> _Фрагмент текста_:
Советский апокалипсис - воспоминания Адама Мацедоньского о первой советской оккупации (Pl, Ru)

Dec 20, 2019 15:18

       
    Адам Мацедоньский - родился в 1931 году во Львове, студент Академии Изящных искусств и Ягеллонского Университета, после аресте в 1952 году был вынужден прервать обучение. Под угрозой ареста укрывался на Западных Землях, много раз подвергался допросам в Управлении Безопасности. С 1955 года рисовальщик в «Пшекруе», «Дзеннике Польском» и других печатных изданиях. В 1960 году принимал участие в обороне креста в Новой Гуте. С 1976 года сотрудничал с Комитетом Защиты Рабочих. После убийства Сташека Пыяса был связан с краковским Студенческим Комитетом Солидарности. Автор идеи и основатель Катынского Института. 13 декабря 1981 года интернирован. В 1984 году - один из основателей Катынских Семей в Кракове.
____________________________________


Адам Мацедоньский, талантливый рисовальщик и отважный оппозиционер, 14 июня 2011 года получил награду от Института Национальной Памяти, престижное звание «Хранителя Национальной Памяти». По этому случаю мы представляем фрагмент воспоминаний Адама Мацедоньского, касающийся первой советской оккупации 1939-1941 годов. Мы получили ещё одну - хотя бы после Зофии Коссак - великолепный образ-документ, касающийся советских времён и советских порядков.


  17 сентября 1939 r. Красная армия вторглась на территорию Польши.

Воспоминания, представленные ниже, изданы в виде книги: «Оставшееся в памяти. С Адамом Мацедоньским беседует Анна Зехентер (Краков, 18.06.2011).

Адам Мацедоньский: И именно там, во Львове на Лычаковской, нас застала война. Трудно поверить, как вдруг распалась вся наша жизнь. Ещё за пару месяцев до этого мы отдыхали в Березовице, я ещё плавал в Серете, ещё пёк кукурузу с местными украинскими детьми, мы прекрасно понимали друг друга, потому что в школе во Львове нас учили украинскому - такие были правила на территориях, где жили русины. Кроме того, брат матери женился на украинке, так что кузины из Березовицы были по происхождению полу-украинками, о чём они потом даже вспоминать не хотели, потому что насмотрелись на страшную резню поляков. (…)

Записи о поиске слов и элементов
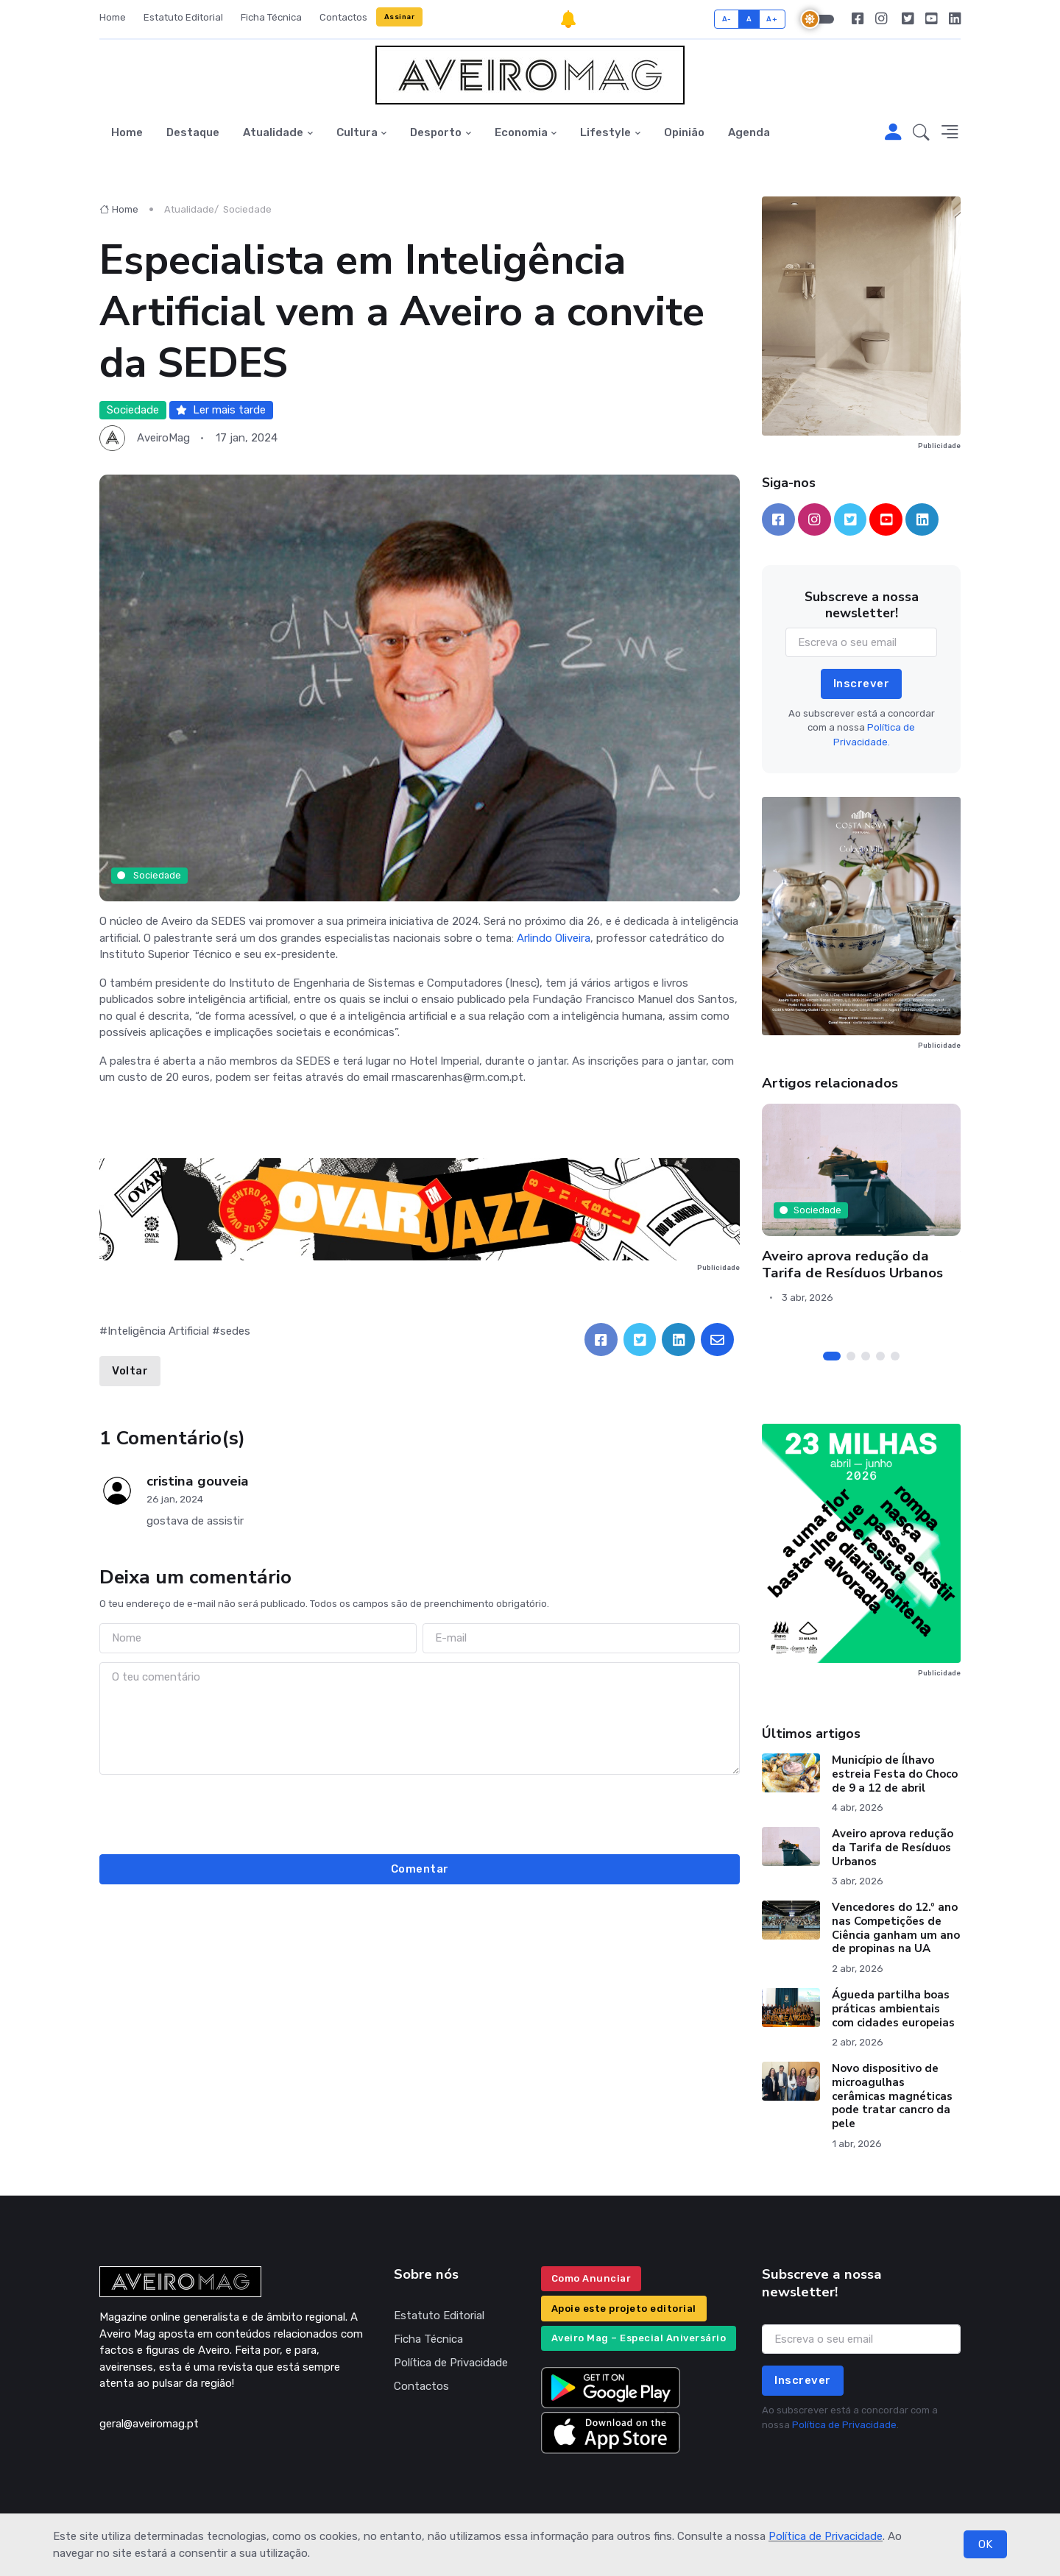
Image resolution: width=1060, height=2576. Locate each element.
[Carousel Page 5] (895, 1356)
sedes (235, 1331)
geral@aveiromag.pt (149, 2423)
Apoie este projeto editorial (623, 2308)
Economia (521, 132)
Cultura (357, 132)
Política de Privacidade (825, 2536)
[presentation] (419, 1812)
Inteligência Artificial (158, 1331)
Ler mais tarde (221, 409)
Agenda (749, 132)
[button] (921, 133)
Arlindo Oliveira (553, 938)
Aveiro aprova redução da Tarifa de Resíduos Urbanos (852, 1264)
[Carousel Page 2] (851, 1356)
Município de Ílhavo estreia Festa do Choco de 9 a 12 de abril (895, 1774)
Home (112, 17)
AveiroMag (163, 437)
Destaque (192, 132)
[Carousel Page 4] (880, 1356)
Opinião (684, 132)
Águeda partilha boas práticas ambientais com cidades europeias (893, 2008)
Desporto (436, 132)
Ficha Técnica (271, 17)
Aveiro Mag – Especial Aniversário (639, 2337)
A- (727, 19)
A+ (771, 19)
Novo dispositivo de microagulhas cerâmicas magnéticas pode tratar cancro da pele (892, 2096)
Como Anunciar (591, 2278)
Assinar (399, 17)
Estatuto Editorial (183, 17)
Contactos (343, 17)
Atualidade (273, 132)
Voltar (130, 1370)
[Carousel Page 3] (865, 1356)
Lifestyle (605, 132)
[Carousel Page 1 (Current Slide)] (832, 1356)
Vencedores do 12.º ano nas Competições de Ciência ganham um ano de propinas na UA (896, 1928)
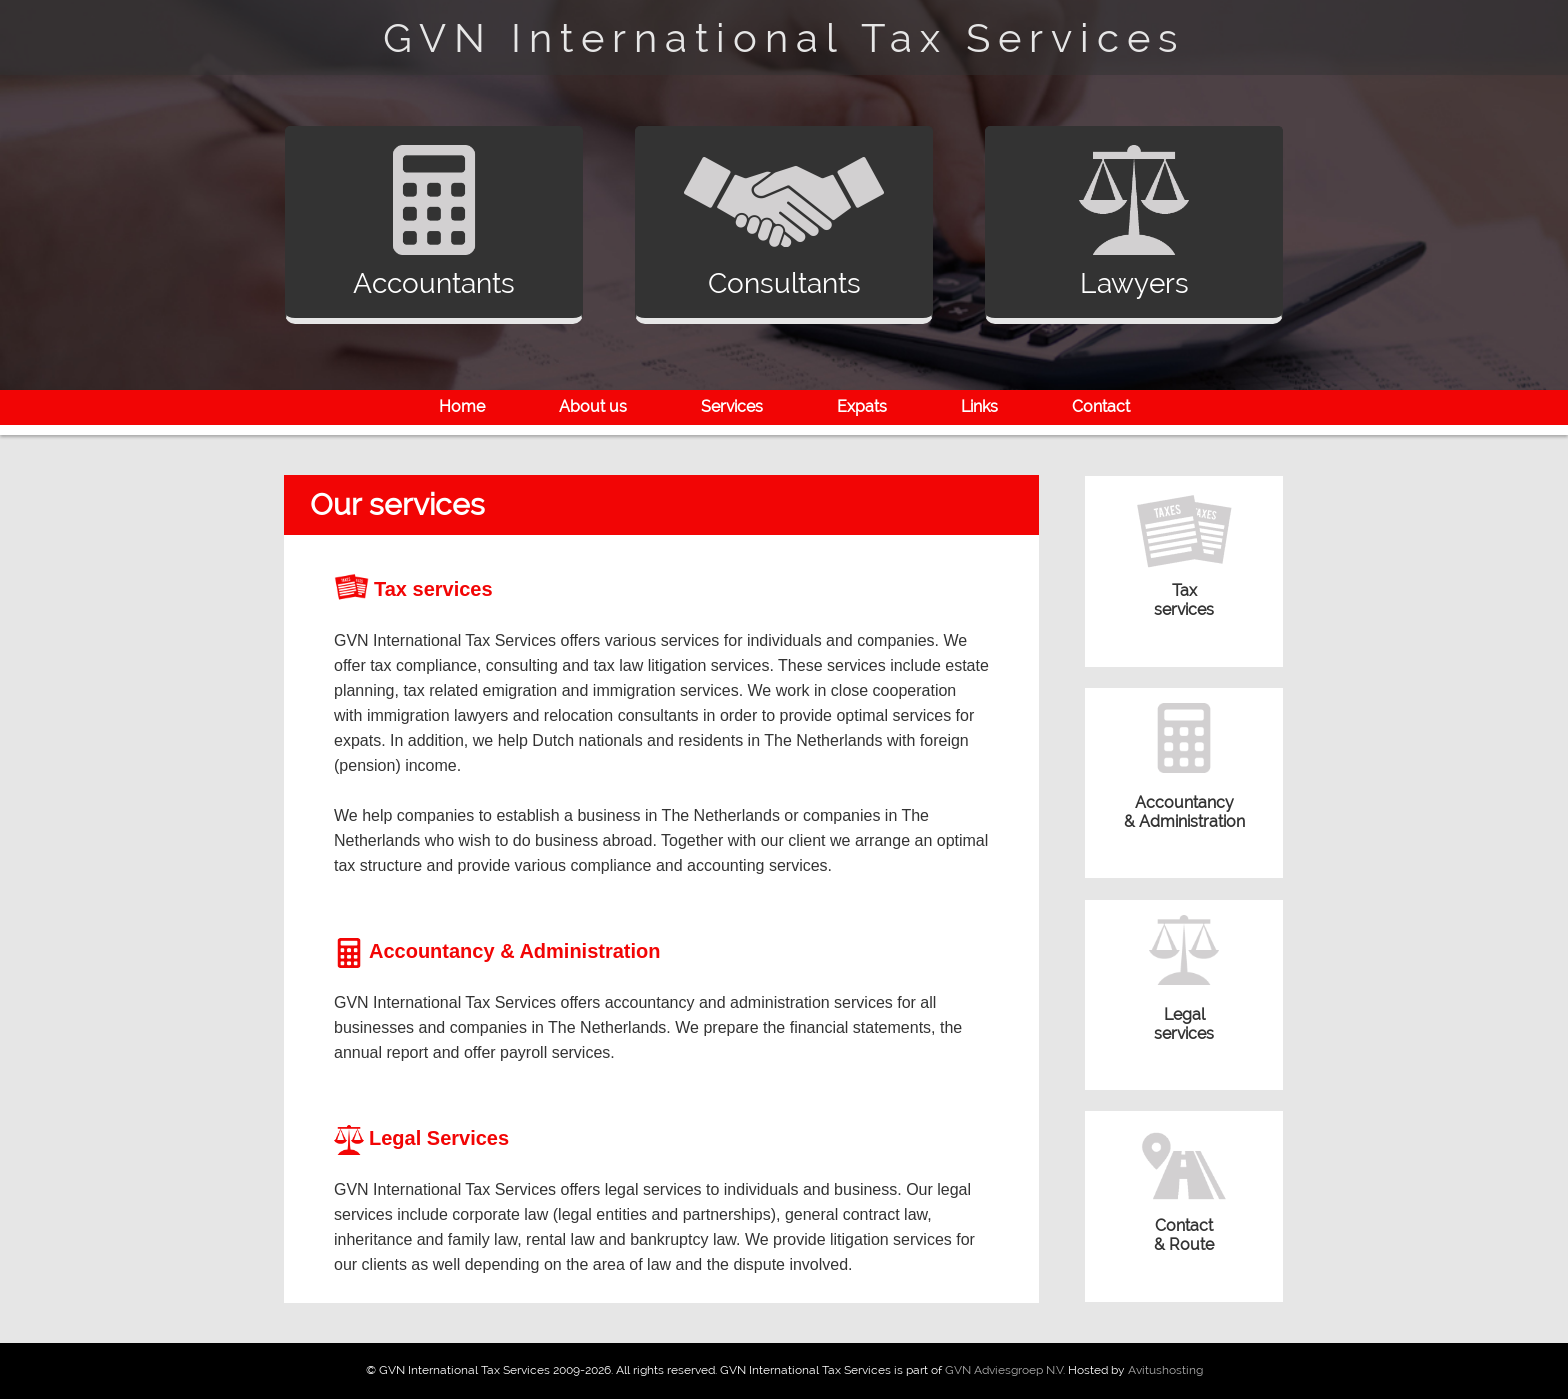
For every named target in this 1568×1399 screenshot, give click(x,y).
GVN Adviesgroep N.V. (1005, 1370)
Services (732, 406)
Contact (1101, 406)
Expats (862, 406)
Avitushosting (1165, 1370)
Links (979, 406)
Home (462, 406)
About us (593, 406)
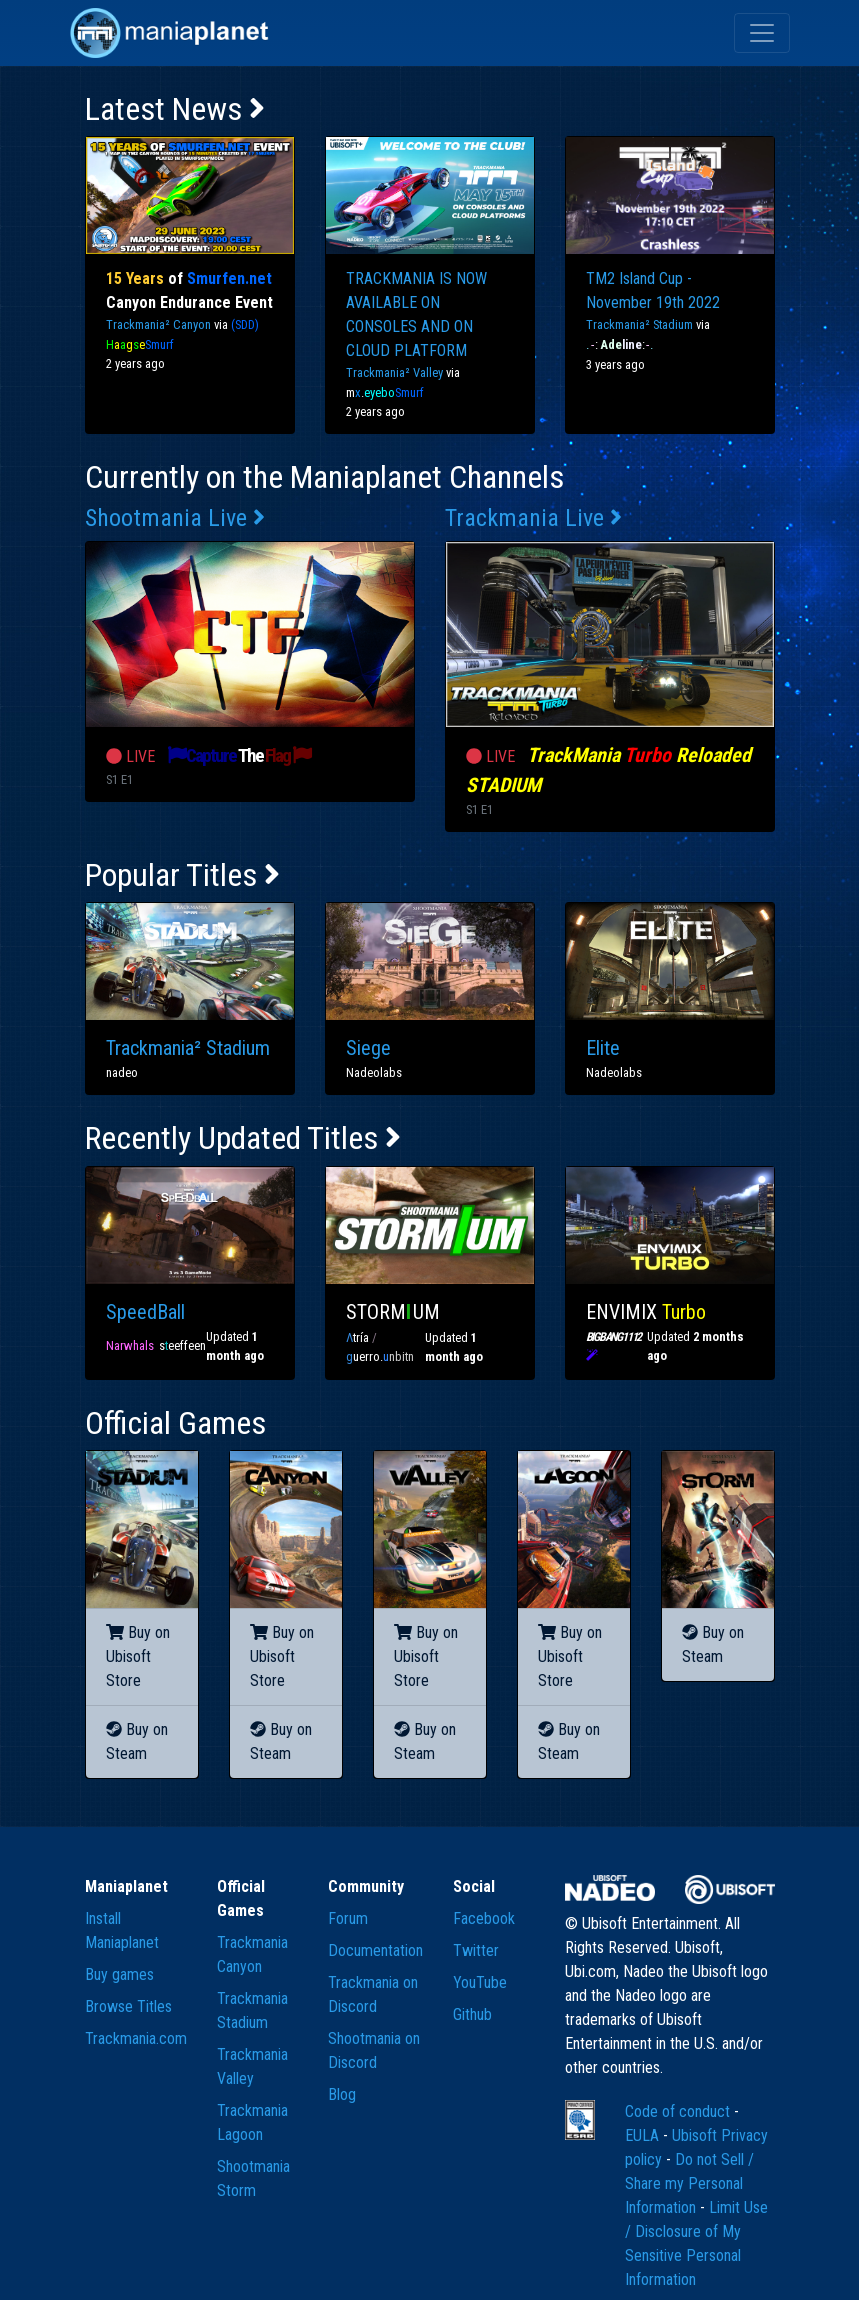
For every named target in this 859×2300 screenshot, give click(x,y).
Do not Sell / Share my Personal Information (689, 2183)
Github (472, 2014)
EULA (644, 2135)
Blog (342, 2094)
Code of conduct (679, 2111)
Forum (348, 1918)
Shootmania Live (175, 518)
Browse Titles (128, 2006)
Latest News (175, 109)
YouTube (480, 1982)
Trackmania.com (136, 2038)
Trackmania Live (533, 518)
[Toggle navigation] (762, 33)
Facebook (484, 1918)
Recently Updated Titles (243, 1138)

> _Что сделать_: Выпишите все годы из биографической справки в тексте, которая начинается словами «Адам Мацедоньский - родился в 1931 году во Львове». Материал здесь никакой роли не играет.

> _Ответ_: 1931, 1952, 1955, 1960, 1976, 1981, 1984